The reason why the state transition graph is fully
connected is due to the common practice in DHCPv4 of
having two servers running in a failover relationship.
There are then two state machines for the lease state,
and at times one "leads" and the other "follows", and at
other times the other "leads" and its partner "follows".
So, examined individually, the state machines for each
individual failover partner is fully connected because at
any time it may receive an update from its partner that
it decides to accept that will simply "set" the state to
the value supplied by the partner.
All of this is orthogonal to the Bulk Leasequery protocol
-- except that we want the user of the Bulk Leasequery
protocol to be able to make sense out of information
supplied by each of the failover partners. Or any
partners running any increased availability solution.
So, that is the reason why the dhcp-state option exists
at all -- to allow the user of Bulk Leasequery to make
sense out of the results of sending a Bulk Leasequery to
two different (but cooperating) DHCPv4 servers.
The DHC WG felt that this information was worthwhile to
have in this document, and I agree (or we wouldn't have
put it in).
> - in sec 6.2.9 the term "not allowed" should be explained - are they reserved for future use and thus ignored? or are they "not allowed" - in which case the doc should indicate handling if they appear.
Ah, good catch. The "not allowed" will become UNASSIGNED,
based on my conversation with Amanda Baber of IANA.
I will add words that suggest that they should be
The point of this table is, actually, not how to
handle them (that is the up to the vpn-option draft/RFC),
but rather to define a single new value.
> - sec 7.4 states that the clock skew of zero is desired; this assumes E2E delays under 1sec. An explanation of why this is desired should be given, as well as the consequences of it not.
I have given specific instructions on how to handle non-zero
clock skews. There are no "consequences". You code it
so that it works with non-zero clock skew. Period.
It is desired because it is less confusing to humans.
> Other non-transport issues:
> - The document includes definitions and references to irrelevant deployment and implementation issues, notably DSLAMs, concentrators, and access concentrators. These should not appear formally; they should be used only to usefully illustrate currently intended uses.
These appear in the text in order to give
the otherwise abstract design goals some concrete
examples. We already removed a lot of the design
goals, are you suggesting that they all be removed?

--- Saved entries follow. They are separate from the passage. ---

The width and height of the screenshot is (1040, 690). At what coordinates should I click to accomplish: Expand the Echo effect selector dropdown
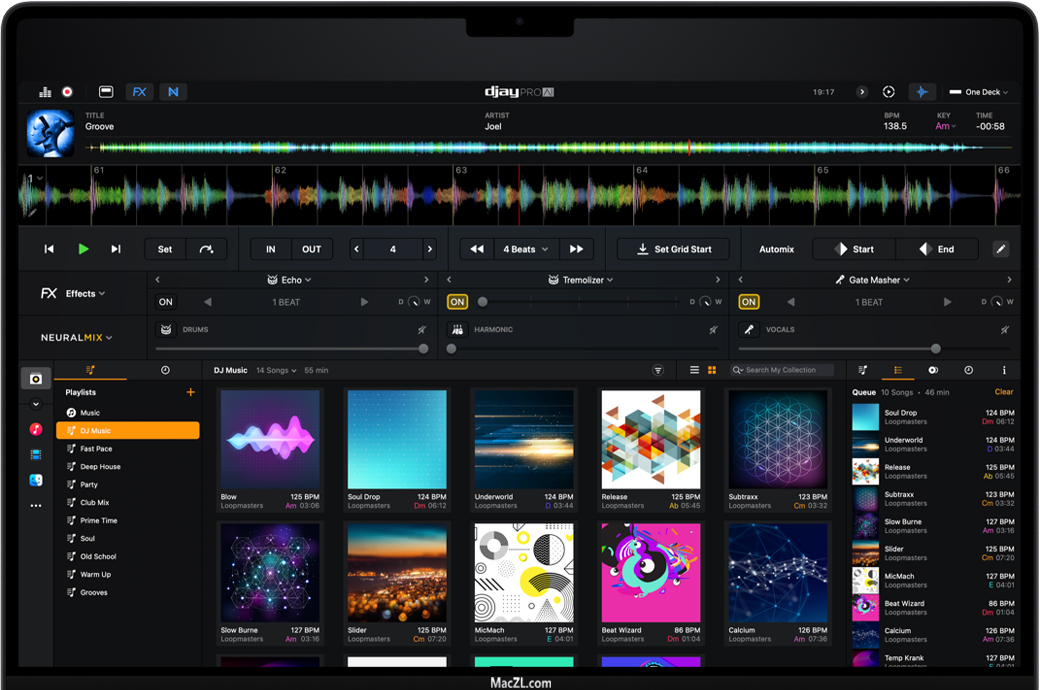[x=290, y=280]
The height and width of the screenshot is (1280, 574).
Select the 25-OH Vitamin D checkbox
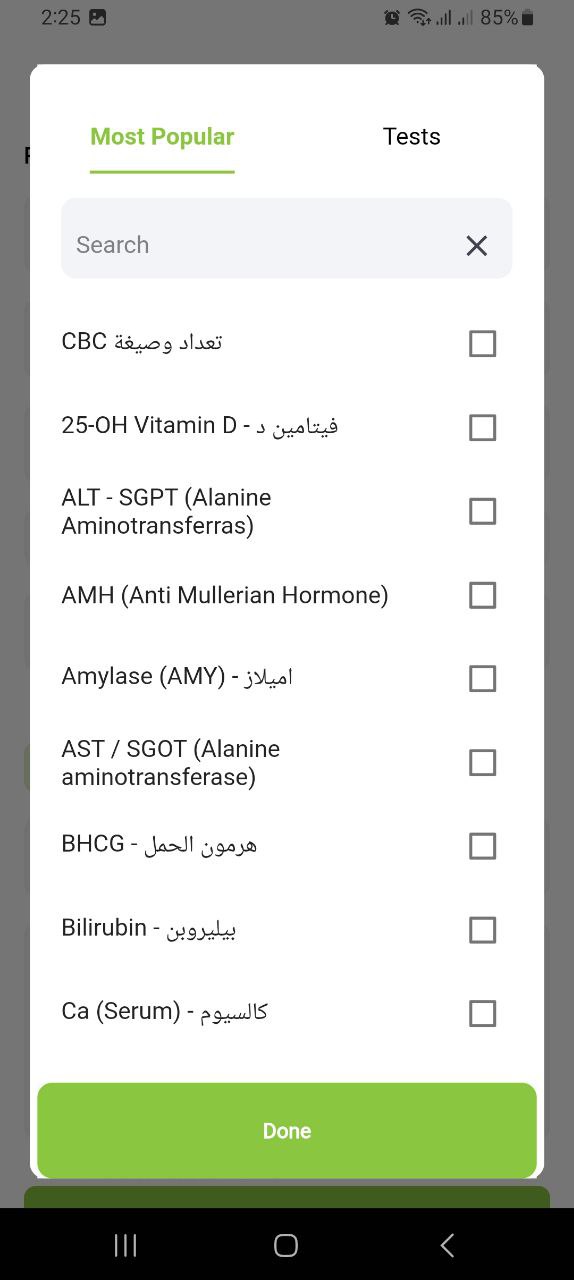click(482, 427)
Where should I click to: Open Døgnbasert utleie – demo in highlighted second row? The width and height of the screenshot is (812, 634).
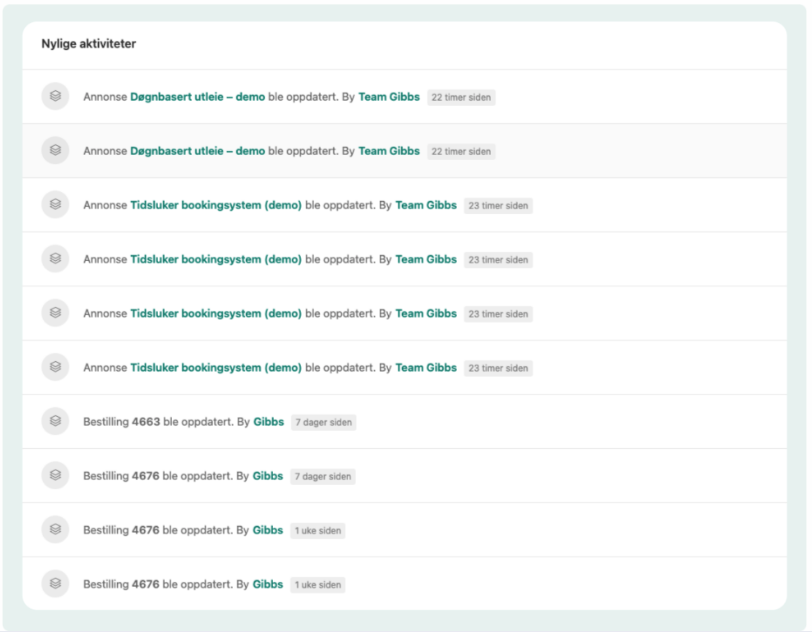click(197, 151)
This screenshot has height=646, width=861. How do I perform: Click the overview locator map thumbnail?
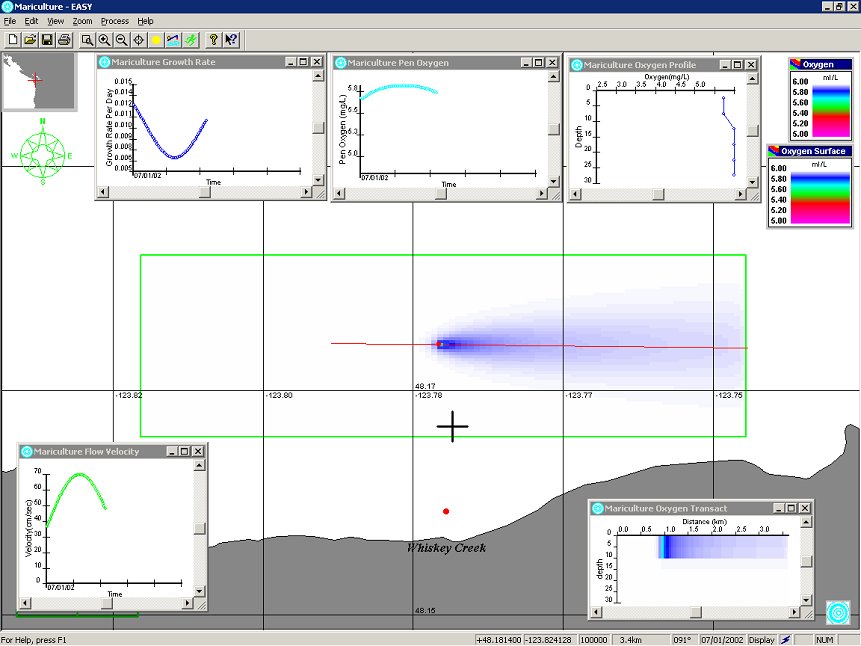(39, 81)
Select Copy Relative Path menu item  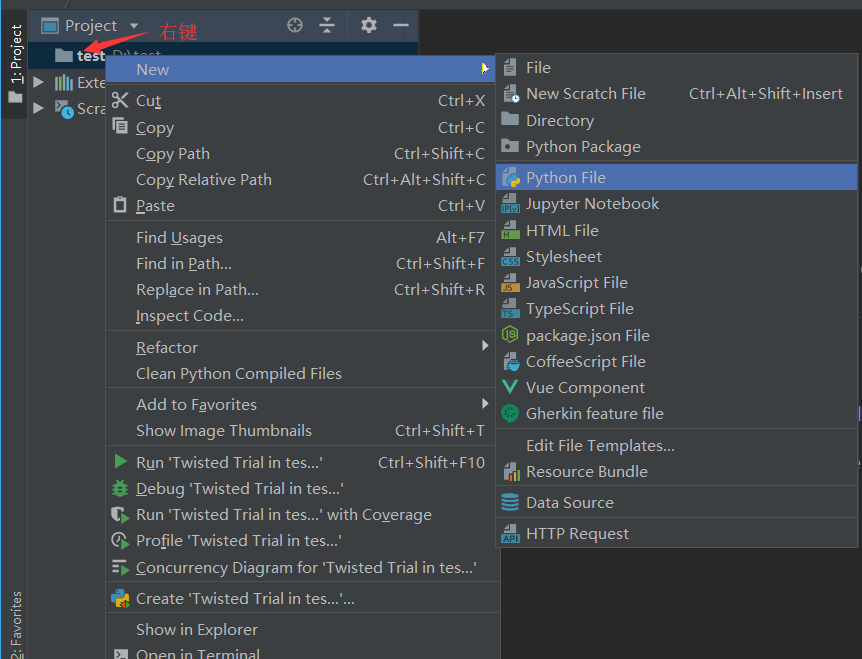click(204, 180)
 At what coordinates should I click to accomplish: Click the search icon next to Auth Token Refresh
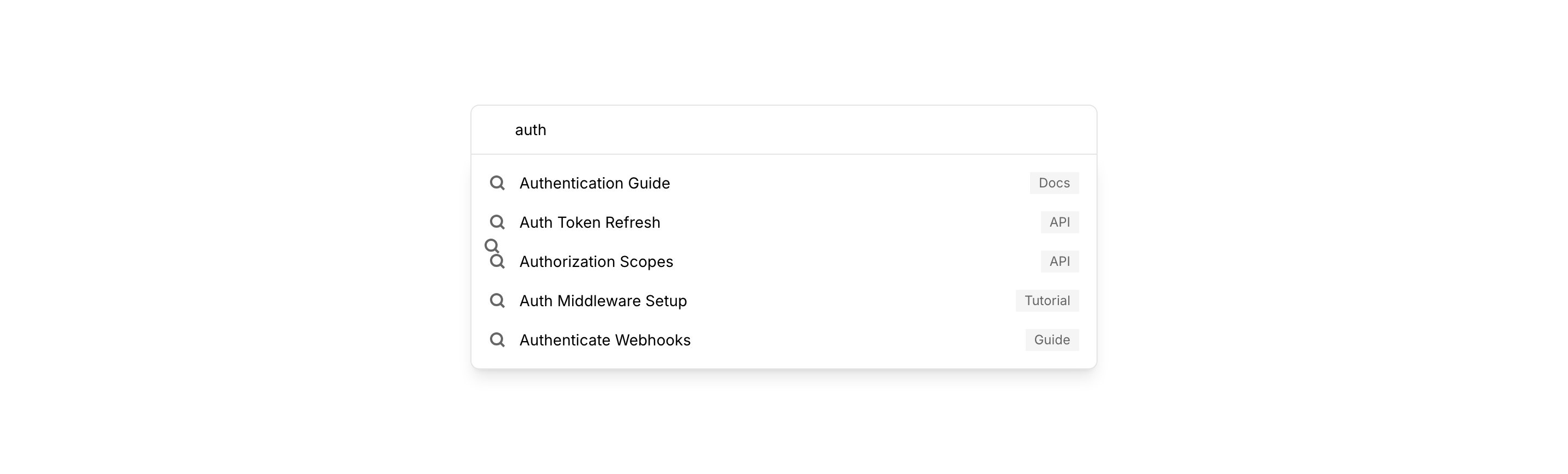pos(497,222)
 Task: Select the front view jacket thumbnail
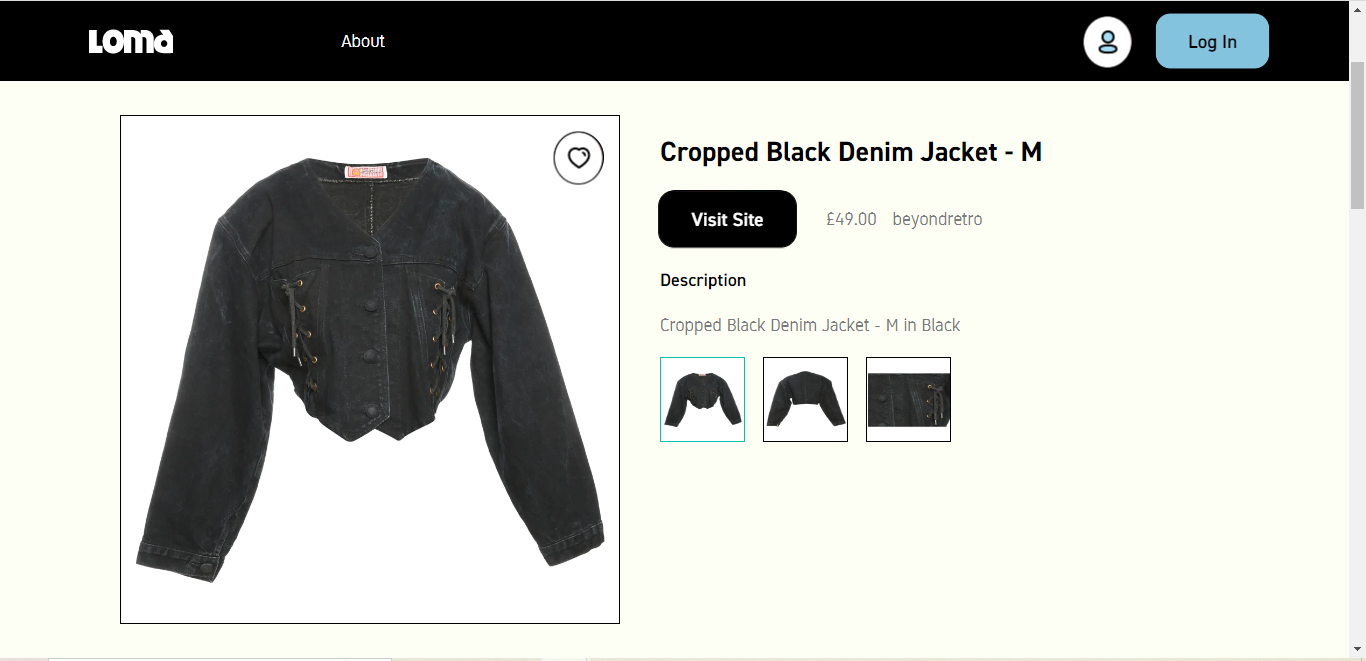(x=702, y=399)
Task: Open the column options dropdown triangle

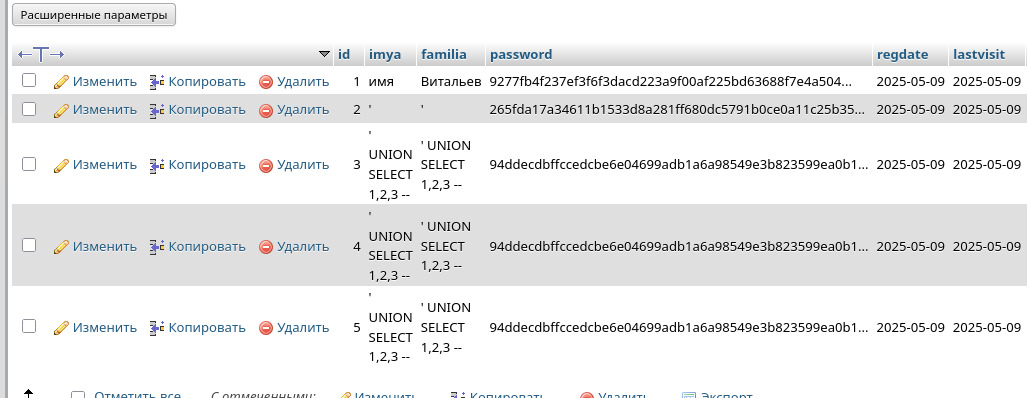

> - The doc refers to "real-time", which could imply requirements not supported. This should be replaced with "rapid".
I'll fix this.
> - "absolute time" *indicates* (rather than contains) the number of seconds...
I'll fix this.
> - "third party agent" should be explained, i.e., neither DHCP client nor DHCP server.
I will fix this.
> - "downstream" and "upstream" should be defined as both away from the server *and towards the client* ("away from the server" has two directions).
Sure, I'll add these words.
> - sec 3 should refer to relays, and returning the entire set or individual bindings; there is no reason to explain the goals in terms of access concentrators.
I don't know about this. I could certainly change it,
but is this really important to you? There was quite a
bit of negotiation in the WG about these examples. I
don't want to restart that discussion and have it all
over again. Does this really matter that much to you?
> - sec 3.2 appears to provide contradictory advice - caching is required, but should be avoided? it would be useful to resolve this inconsistency.
Use of Bulk Leasequery is designed to help you avoid
> - sec 3.3 refers to 'fast path', but this term doesn't make sense in this context because fast-path is a forwarding issue. it would be useful to explain what you mean, and pick a different term
Yes, it is a forwarding issue, and many devices
will not forward unless they know that they are forwarding
to a device that has received a valid DHCPv4 address.
The point (well, one point) of Bulk Leasequery is to
allow these forwarders to gather data so that they
can make the correct decision in the fast path.